La vocación artística conforma el tercer bloque temático, y ahí encontramos una afirmación clara de la voluntad creadora del autor (“Quiero ser artista”, dirá por teléfono a un número escogido al tuntún). Destaca aquí el relato “Pájaros madrugadores”, en el que el protagonista se encuentra fortuitamente con un antiguo amigo escritor y comienza un repaso a la (triste) historia de la literatura peruana contemporánea. Para rematar, el propio Morote consigna en forma aforística lo que podría considerarse su definición programática en tanto que escritor.

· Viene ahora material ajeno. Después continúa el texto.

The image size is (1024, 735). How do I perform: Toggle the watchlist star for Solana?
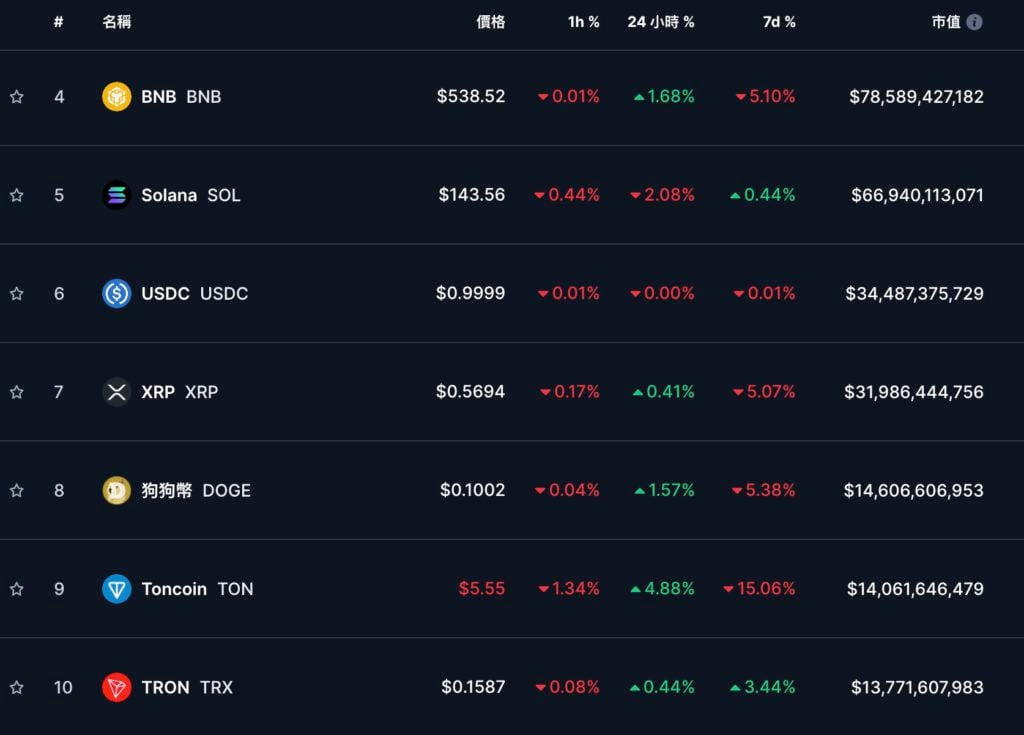click(x=17, y=195)
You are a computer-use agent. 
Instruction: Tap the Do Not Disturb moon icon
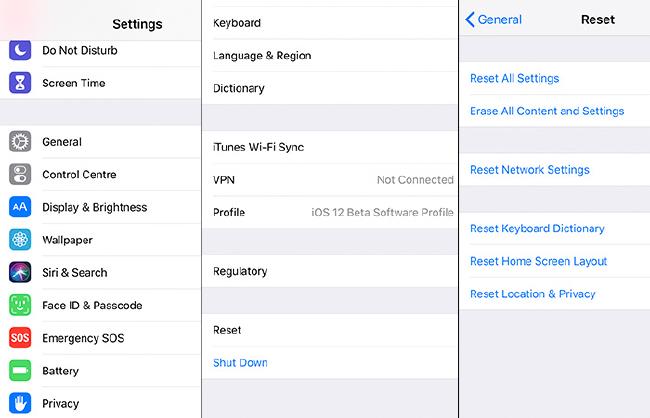tap(20, 50)
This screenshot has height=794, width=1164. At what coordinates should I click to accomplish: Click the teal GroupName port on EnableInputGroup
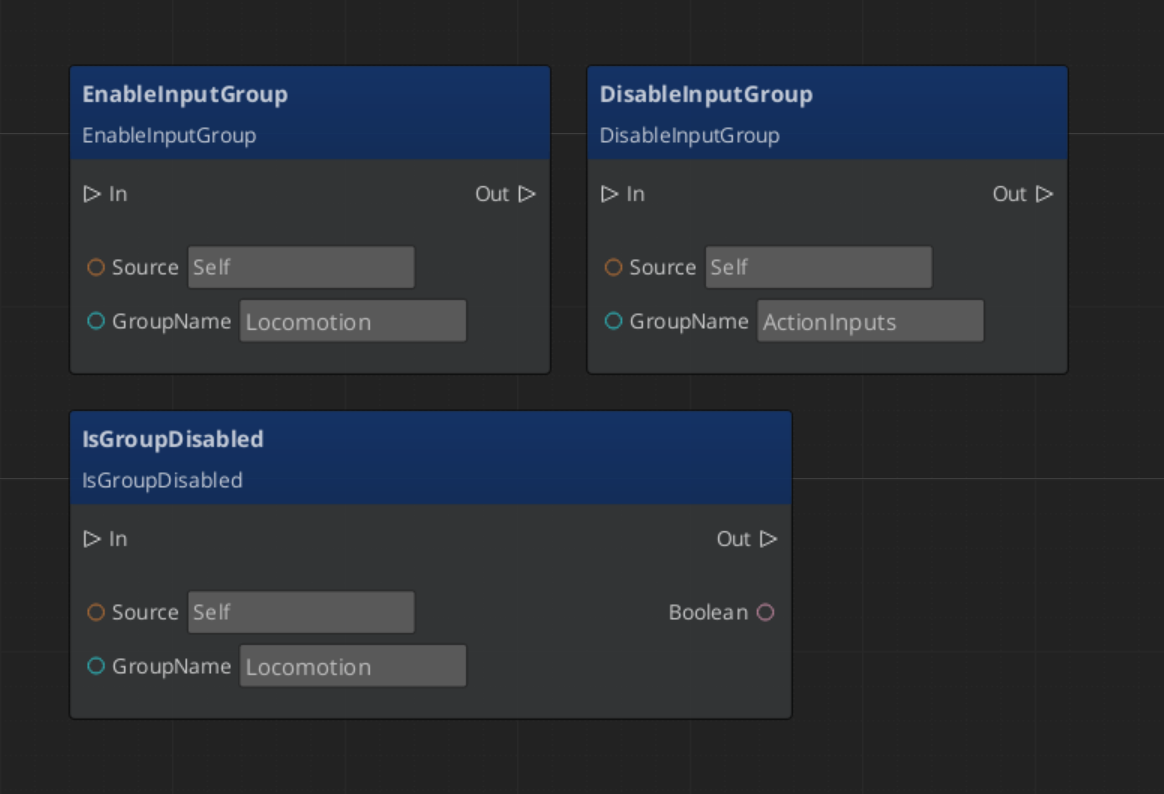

Un último bloque, el que acabará siendo epítome de todos los anteriores, es el que coloca a la memoria como tema de fondo. La mirada al pasado, al origen, deja de ser un ejercicio lastimero par convertirse en parte necesaria de la indagación en la propia identidad, incluso la literaria. Así lo vemos en relatos como “Zapatitos de charol” (memoria y de nuevo el humor a partir de la propia imagen), en “Lucas” (sobre el nacimiento de su hija, ya en Nueva York), pero de manera sintomática lo encontramos en “Pichula de oro”, el retrato de una mujer de carácter a la que el autor reconoce como un referente, como un modelo (se trata de un antepasado, y no diré más), el argumento irrefutable de que otra forma de estar en el mundo (triunfal, pletórica) es posible.
Una recriminación al autor para terminar: Fernando Morote se prodiga poco. Otros muy flojos se difunden mucho, pero Fernando Morote peca de discreto, y peca contra sus lectores. Debe ser consciente de ello. Pero hablaremos de eso en otro momento. Hoy hablamos de su nuevo libro y toca celebración y brindis, con todo el añadido que el título propone, y al que le deseamos mucho éxito. La madurez de Morote propicia estados eufóricos en sus lectores, que hoy estamos de enhorabuena. Multiorgásmica, por supuesto.